- _Exercise prompt_
Please give again, exactly and in full, each line from the one holding "Screen dimensions: 1024x768" to the end of the listing.

- _Data for review_
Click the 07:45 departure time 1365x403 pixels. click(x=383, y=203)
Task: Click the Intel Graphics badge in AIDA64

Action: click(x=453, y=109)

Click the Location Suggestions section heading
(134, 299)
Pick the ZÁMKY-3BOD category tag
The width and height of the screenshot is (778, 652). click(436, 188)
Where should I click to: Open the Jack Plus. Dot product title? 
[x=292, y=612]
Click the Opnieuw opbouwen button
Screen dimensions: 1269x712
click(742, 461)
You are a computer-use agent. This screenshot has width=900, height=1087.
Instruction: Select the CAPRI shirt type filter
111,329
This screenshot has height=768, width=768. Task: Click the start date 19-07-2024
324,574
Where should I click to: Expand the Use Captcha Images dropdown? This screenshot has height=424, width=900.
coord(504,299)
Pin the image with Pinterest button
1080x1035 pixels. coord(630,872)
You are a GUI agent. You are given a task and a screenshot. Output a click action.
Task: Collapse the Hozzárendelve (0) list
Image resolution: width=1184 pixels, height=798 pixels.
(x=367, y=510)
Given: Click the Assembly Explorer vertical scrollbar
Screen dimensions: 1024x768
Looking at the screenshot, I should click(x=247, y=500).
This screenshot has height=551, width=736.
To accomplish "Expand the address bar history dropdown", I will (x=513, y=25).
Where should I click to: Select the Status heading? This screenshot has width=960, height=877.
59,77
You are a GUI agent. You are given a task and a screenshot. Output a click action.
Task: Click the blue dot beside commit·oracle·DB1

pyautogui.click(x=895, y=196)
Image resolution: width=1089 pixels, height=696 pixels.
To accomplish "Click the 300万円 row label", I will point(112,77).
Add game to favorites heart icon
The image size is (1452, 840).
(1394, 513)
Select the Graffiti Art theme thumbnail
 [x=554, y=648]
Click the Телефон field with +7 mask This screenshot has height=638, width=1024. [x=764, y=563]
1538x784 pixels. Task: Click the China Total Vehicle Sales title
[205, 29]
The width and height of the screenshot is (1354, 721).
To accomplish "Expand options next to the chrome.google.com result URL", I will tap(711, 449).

- _Exercise output_
Screen dimensions: 1024x768
Looking at the screenshot, I should click(x=247, y=500).
This screenshot has height=551, width=736.
To accomplish "Expand the address bar history dropdown", I will (x=513, y=25).
Where should I click to: Select the Status heading? This screenshot has width=960, height=877.
59,77
You are a GUI agent. You are given a task and a screenshot. Output a click action.
Task: Click the blue dot beside commit·oracle·DB1

pyautogui.click(x=895, y=196)
Image resolution: width=1089 pixels, height=696 pixels.
To accomplish "Click the 300万円 row label", I will point(112,77).
Add game to favorites heart icon
The image size is (1452, 840).
(1394, 513)
Select the Graffiti Art theme thumbnail
 [x=554, y=648]
Click the Телефон field with +7 mask This screenshot has height=638, width=1024. [x=764, y=563]
1538x784 pixels. Task: Click the China Total Vehicle Sales title
[205, 29]
The width and height of the screenshot is (1354, 721).
To accomplish "Expand options next to the chrome.google.com result URL", I will tap(711, 449).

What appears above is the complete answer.